Like something straight out of “Silence of the Lambs” (1991), FBI agent Kate Macer (Emily Blunt) opens the film by invading the Phoenix, Arizona, home containing 42 plastic-wrapped corpses within its walls. This Pandora’s Box of death leads her to join a CIA special operatives team investigating the Sonora drug cartel in Mexico. Sicario translates to “hitman” in English, yet Kate becomes more like a hostage, dragged through CIA operations by her bosses Matt Graver (Josh Brolin) and Alejandro Gillick (Benicio del Toro). Ignorant of her real purpose. Kate gets a personal ride through the Styx that is Juarez, Mexico, where mutilated corpses hang off bridges like animals in a slaughterhouse. The cartels have infected the city like a virus, corrupting citizens and police alike. Alejandro takes this idea one step further, saying that taking down the cartel’s boss “would be like discovering a vaccine.”
Director Denis Villeneuve paints in unease and the uncanny, artfully crafting reconnaissance missions with almost painful patience. Eerie aerial shots capture landscapes that feel not quite human. Accompanied by Johann Johannsson’s minimalist, pulsating score, a simple traffic jam becomes a pressure cooker waiting to explode, as the team’s extradition mission escalates into a highway shoot-out. A night-vision raid on a drug tunnel becomes a tortuous, nail-biting mission through the bowels of the cartel underworld.
As the only woman in this universe, Kate has her early idealism systematically beaten out of her as she is punched, shot, prostituted and held at gunpoint by her own bosses. Kate endures humiliating abuse — with hands repeatedly wrapped around her throat, she cannot utter “the horror! The horror!” in this heart of darkness. Her trembling fingers and bruised mien belie her paper-thin composure, and Blunt adeptly captures Kate’s self-contained apocalypse. In this men’s club, cracks are fatal. Her bosses’ robotic inhumanity transforms Kate into a masochistic pawn. But this self-torture borders on senselessness — beyond her loyalty to two fallen comrades, it is unclear why Kate perseveres.
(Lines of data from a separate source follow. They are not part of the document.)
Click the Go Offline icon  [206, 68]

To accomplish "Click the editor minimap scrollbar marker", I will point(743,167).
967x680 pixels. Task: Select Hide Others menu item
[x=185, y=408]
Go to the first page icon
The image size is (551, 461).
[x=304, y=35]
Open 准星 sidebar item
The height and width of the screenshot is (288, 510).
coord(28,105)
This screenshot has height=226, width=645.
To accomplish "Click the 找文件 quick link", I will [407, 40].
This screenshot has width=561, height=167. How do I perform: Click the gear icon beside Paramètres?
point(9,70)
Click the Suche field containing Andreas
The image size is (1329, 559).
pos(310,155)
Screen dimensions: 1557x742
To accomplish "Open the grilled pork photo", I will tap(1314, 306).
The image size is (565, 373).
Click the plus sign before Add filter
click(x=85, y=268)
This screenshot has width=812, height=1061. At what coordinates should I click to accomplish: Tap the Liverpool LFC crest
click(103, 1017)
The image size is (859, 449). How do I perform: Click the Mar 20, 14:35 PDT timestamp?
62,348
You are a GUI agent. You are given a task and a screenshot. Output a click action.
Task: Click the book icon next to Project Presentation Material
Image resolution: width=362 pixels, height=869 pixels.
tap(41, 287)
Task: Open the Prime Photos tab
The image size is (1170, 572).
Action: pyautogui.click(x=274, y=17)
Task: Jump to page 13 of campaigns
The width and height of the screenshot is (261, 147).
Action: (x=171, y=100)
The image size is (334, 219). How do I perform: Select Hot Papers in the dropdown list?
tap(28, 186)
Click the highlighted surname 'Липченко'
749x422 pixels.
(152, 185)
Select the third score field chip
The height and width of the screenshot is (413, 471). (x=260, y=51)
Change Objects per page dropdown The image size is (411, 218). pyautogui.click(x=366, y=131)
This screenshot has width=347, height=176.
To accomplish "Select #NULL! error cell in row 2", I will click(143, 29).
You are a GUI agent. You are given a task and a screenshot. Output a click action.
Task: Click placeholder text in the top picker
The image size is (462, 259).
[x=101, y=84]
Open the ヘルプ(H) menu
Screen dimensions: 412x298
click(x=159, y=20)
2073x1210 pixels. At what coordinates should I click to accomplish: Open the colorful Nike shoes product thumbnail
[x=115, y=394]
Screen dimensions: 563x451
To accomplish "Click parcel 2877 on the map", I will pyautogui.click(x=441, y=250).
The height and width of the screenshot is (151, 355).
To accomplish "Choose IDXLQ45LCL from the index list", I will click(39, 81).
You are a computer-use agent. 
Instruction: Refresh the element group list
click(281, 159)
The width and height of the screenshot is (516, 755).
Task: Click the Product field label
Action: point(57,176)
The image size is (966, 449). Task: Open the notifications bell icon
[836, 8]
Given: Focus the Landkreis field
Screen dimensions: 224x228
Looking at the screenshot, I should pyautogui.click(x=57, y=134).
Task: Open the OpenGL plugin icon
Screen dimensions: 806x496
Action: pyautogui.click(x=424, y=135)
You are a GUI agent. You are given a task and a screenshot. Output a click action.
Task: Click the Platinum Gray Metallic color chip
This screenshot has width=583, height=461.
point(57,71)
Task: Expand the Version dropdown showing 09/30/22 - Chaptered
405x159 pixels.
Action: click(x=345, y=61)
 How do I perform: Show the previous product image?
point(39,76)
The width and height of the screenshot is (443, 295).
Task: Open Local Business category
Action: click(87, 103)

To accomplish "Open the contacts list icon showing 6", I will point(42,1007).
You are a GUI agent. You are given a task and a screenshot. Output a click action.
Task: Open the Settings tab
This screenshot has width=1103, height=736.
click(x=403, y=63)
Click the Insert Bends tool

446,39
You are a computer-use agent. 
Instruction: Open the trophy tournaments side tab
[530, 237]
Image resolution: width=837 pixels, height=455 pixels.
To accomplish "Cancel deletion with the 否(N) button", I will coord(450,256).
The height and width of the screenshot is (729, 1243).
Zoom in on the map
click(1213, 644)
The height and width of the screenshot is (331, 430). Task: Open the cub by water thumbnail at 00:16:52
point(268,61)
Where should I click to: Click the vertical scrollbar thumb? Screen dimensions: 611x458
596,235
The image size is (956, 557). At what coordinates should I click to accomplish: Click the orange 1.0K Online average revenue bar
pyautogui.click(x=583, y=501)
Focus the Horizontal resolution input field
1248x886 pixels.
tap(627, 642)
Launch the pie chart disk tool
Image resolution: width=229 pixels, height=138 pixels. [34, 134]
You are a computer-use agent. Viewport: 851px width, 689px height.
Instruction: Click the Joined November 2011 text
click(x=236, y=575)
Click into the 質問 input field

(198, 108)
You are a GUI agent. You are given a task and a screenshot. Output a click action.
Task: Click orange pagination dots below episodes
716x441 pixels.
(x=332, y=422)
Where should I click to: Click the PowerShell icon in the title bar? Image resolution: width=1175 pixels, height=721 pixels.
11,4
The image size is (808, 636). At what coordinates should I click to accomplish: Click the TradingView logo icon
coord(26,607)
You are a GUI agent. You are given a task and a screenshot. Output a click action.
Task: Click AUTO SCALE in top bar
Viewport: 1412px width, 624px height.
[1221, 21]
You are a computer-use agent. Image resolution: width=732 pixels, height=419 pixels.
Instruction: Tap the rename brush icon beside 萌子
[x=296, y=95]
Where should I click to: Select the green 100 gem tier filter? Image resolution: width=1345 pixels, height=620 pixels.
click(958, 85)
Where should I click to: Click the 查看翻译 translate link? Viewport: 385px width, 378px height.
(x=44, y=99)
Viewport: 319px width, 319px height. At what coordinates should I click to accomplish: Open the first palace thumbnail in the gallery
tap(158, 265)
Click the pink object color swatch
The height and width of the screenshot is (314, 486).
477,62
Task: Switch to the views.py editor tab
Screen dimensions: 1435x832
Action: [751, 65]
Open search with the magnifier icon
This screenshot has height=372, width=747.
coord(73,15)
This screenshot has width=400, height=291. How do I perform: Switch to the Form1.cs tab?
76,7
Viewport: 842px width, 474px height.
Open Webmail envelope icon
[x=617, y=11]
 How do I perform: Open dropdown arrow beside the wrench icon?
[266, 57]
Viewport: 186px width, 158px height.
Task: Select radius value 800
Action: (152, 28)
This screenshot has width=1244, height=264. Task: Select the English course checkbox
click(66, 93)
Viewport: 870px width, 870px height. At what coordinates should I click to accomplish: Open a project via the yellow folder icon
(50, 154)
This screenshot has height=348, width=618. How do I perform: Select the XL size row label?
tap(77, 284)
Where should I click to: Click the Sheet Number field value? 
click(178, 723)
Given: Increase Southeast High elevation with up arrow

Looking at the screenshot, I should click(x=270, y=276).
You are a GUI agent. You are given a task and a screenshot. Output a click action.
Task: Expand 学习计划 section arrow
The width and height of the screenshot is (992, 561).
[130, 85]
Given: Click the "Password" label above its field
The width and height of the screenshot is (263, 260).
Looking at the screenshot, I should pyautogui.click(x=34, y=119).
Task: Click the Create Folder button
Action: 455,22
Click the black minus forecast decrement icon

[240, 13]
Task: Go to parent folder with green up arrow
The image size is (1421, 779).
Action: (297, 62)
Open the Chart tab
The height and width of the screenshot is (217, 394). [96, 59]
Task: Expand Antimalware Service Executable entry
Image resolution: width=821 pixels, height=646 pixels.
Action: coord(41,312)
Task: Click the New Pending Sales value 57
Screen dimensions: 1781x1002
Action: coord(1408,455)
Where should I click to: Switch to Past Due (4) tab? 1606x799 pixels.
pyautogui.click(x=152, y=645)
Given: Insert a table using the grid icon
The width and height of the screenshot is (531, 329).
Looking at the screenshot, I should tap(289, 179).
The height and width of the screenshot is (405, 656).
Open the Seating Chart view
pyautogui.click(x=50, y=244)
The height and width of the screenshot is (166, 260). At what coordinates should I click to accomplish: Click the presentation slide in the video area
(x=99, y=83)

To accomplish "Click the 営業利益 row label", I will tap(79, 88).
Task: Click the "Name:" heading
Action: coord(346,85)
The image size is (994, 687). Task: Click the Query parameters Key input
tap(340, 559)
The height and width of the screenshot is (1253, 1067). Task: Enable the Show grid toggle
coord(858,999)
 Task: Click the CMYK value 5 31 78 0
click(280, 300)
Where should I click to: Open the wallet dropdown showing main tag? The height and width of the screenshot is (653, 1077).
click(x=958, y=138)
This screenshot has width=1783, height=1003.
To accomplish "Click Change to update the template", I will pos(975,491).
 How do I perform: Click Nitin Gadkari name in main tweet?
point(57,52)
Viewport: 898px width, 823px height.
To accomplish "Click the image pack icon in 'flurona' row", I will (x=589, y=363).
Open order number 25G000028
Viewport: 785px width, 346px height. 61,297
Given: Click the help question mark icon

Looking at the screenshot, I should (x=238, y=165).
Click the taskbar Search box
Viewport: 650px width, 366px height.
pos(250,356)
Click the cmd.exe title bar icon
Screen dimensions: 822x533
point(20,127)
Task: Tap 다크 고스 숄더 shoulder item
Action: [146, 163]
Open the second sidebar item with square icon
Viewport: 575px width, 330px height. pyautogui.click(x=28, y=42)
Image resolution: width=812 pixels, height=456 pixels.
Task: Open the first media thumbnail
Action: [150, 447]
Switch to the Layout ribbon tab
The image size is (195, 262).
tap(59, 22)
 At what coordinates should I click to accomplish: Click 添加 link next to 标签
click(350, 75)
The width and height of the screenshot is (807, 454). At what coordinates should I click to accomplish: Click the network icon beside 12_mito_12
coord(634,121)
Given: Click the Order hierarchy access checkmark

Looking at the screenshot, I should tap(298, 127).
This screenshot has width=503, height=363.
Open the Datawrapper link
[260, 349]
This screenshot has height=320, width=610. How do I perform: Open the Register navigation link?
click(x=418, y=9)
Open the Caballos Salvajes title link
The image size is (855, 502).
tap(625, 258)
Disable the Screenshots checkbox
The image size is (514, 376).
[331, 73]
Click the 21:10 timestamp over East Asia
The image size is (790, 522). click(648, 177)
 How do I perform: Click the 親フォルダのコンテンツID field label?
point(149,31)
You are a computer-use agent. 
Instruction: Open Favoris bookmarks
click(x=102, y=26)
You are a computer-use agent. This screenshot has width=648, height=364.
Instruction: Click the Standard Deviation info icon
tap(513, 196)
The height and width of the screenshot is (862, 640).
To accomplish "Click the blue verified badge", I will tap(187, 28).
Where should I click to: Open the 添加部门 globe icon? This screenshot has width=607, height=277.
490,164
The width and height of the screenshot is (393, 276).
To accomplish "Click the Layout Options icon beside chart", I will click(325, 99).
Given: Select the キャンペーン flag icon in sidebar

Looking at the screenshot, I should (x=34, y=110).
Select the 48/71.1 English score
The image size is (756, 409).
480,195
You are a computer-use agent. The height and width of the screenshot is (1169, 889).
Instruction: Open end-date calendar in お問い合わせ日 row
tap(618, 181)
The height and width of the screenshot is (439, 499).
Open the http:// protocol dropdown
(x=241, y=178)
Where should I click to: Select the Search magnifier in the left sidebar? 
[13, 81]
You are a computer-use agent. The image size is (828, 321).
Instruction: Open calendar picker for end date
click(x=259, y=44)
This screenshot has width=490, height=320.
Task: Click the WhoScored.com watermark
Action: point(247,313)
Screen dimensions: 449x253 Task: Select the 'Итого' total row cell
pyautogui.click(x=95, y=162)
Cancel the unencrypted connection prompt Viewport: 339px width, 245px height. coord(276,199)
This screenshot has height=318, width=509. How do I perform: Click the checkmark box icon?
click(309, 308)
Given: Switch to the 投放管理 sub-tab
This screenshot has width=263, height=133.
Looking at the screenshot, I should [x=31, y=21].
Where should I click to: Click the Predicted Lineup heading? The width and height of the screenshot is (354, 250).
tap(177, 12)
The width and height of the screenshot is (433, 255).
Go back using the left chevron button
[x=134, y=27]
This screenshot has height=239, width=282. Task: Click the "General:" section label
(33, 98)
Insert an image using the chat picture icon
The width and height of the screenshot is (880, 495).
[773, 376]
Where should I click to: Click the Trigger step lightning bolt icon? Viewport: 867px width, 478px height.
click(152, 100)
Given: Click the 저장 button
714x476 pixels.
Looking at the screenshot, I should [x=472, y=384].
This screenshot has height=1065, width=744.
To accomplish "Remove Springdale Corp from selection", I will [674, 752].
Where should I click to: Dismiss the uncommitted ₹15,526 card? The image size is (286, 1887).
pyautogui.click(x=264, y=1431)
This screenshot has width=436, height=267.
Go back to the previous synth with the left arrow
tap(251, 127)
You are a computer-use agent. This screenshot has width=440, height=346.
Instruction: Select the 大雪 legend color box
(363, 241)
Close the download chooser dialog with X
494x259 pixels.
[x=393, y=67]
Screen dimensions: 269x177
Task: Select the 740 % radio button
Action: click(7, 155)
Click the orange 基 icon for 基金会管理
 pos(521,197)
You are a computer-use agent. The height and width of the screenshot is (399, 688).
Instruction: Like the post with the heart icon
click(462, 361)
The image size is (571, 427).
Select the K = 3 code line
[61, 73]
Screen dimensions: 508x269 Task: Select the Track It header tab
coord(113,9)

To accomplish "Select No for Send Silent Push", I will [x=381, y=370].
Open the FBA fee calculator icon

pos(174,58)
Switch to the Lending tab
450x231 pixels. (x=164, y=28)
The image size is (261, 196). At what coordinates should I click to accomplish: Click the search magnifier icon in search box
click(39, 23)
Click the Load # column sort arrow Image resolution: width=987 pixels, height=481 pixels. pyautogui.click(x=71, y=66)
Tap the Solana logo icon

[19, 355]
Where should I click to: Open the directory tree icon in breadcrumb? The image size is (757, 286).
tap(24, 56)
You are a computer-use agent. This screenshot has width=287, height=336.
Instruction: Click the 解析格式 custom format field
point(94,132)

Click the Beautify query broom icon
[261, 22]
The film relishes the ambiguity between crime and law enforcement. While it proves its thesis early, it continues to beat this dying horse.
Alejandro, however, has crystal clear moves — track down the Sonora men who beheaded his wife and drowned his daughter in acid. Laconic and mechanical, he pursues his targets with monomaniacal efficiency and proves the most engrossing member of this inferno. Akin to Anton Chigurh in “No Country for Old Men” (2005), he single-handedly takes down the Sonora kingpins in a James Bond-esque denouement.
Ultimately, this war on drugs develops a crushing futility. Like a hydra, a dead drug boss births five new cartels hoping to make it big. Much like the war on terror, the war on the drug trade has become so abstracted, a metaphor for border relations and general crime, that it develops an impossible immensity. Graver admits they are not trying to stop the drug trade, but rather restore order by confining it to one cartel. Villeneuve’s panoramic aerial shots of dense Mexican cityscapes capture this daunting scope. As Gore Vidal once stated. it’s like fighting a war against dandruff — that other white powder. It is endless. Fortunately, “Sicario” stays within a lean two-hour framework, bringing craft, crispness and vitality to a threadbare genre which itself serves as a cinematic narcotic.
“Sicario” played at the Loew Theater at the Hopkins Center this past Saturday at 8 p.m.